In conclusion, centralised virtual-asset exchanges face effectively a full prohibition in China: they cannot operate domestically, provide fiat-crypto services or list tokens for trading, and are subject to swift enforcement. Although China is exploring digital-yuan and stablecoin initiatives, for centralised crypto-exchange activity the regulatory environment remains highly restrictive and designed to prioritise financial-system stability over innovation.
Other Asian Markets
- Thailand — Operates under the Digital Asset Business Act (2018), requiring exchanges to obtain SEC licenses and comply with AML/KYC standards.
- Philippines — Virtual Asset Service Providers (VASPs) must be registered with the Bangko Sentral ng Pilipinas (BSP) and can participate in regulatory sandboxes for innovation testing.
- Indonesia — Regulatory oversight is transitioning from Bappebti (commodity regulator) to the OJK (Financial Services Authority), alongside the establishment of a national crypto exchange for licensed platforms.
Conclusion
Across Asia, centralized exchanges are entering a period of structured oversight and maturing regulation. While frameworks differ from Japan’s long-established licensing framework to Singapore’s progressive compliance model and Hong Kong’s retail-friendly reopening, the region’s direction is clear — transparency, consumer protection, and robust AML enforcement are becoming standard expectations.
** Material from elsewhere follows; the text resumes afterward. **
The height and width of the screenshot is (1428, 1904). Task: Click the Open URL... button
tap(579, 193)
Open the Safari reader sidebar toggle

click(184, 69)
For CEXs, the message is consistent: regulatory compliance is no longer optional. Firms that invest early in licensing, cybersecurity, and operational resilience will be best positioned to build trust and long-term market presence as Asia becomes a leading hub for compliant digital-asset trading.
Need expert guidance on Asian crypto regulation?
FAQ
Which licenses are mandatory for operating a CEX in major Asian jurisdictions?
Requirements vary by country, typically involving national financial authorities (e.g., MAS in Singapore, SFC in Hong Kong, FSC in South Korea).
What are the key AML/KYC obligations for CEXs?
Exchanges must implement customer due diligence, real‑name verification, transaction monitoring, and suspicious activity reporting.
How should client assets be segregated?
Most jurisdictions require clear segregation of user funds from company assets, with a portion held in cold wallets or insured custody solutions.
Are there restrictions on token listing or product offerings?
Yes. Exchanges must comply with local approval processes for token listings, avoid unregistered securities, and follow marketing restrictions.
What reporting and audit requirements exist?
Regular reporting to regulators, record-keeping of transactions, periodic audits, and risk management disclosures are common compliance obligations.
How do cross-border or foreign clients impact compliance?
Serving non-residents often triggers additional licensing, reporting, and AML obligations, especially under emerging cross-border regulations.
What are the penalties for non-compliance?
Penalties range from fines and license suspension to criminal liability, depending on the jurisdiction and severity of breaches.
Are there upcoming regulatory changes to watch?
Yes. Many jurisdictions are updating rules for stablecoins, digital asset issuance, and interoperability between local and cross-border trading platforms.